Re-significar es poder ver o intuir todo esto que hay detrás de nuestros padres, tenerlo en cuenta, ponernos en su lugar y entender que, en realidad, ellos son igual que nosotros: personas heridas aprendiendo a vivir y a amar, que hacen lo mejor que pueden con los recursos de los que disponen.

Perdonar, entonces, es una decisión interna, un “clic” que se produce en nuestro interior como consecuencia de un “comprender profundo” desde el corazón. Perdonar no es pensar que  “bueno, el otro me hizo lo que me hizo pero como yo soy bueno, le perdono, aunque sigo pensando que lo que me hizo está muy mal”. Perdonar no es tampoco pensar que “yo perdono pero no olvido” o que “yo perdono pero el daño me lo hicieron a mí, yo soy la víctima de lo sucedido”.

Perdonar es comprender que no había nada que perdonar. Y esto no se puede entender desde la razón, sólo puede hacerse desde el corazón.

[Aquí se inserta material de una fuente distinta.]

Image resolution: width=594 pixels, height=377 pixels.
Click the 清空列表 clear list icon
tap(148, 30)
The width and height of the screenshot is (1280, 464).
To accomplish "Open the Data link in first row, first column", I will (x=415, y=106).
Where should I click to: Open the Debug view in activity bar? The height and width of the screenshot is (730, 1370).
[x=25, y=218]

Perdonar implica ponerse en el lugar del otro, ver dentro del otro, ver sus heridas, ver que si actuó o habló, no actuó o no habló, como lo hizo, es producto de su propia historia y sus propias heridas internas no sanadas. Entender que no pudo haber actuado de otro modo. Ver más allá del dolor propio. Ver el dolor ajeno y acogerlo.

Sin embargo, y paradójicamente, sólo puedo ver el dolor ajeno, cuando me he dispuesto a ver y atravesar el propio. Y eso pasa, necesariamente, por los pasos que hemos explicado con anterioridad, entre ellos la expresión natural del rencor.

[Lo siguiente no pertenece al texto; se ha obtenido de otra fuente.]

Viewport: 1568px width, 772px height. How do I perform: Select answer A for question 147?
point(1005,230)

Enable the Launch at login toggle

“Nadie se ilumina fantaseando figuras de luz, sino haciendo consciente su oscuridad” – C.G.Jung.

En definitiva, cuando miro al otro y me veo a mí mismo, con mis virtudes y mis miserias, entonces soy capaz de perdonar.

Yo soy tú. Tú eres yo. Pero no podemos saberlo si no nos experimentamos previamente como "tú" y como "yo".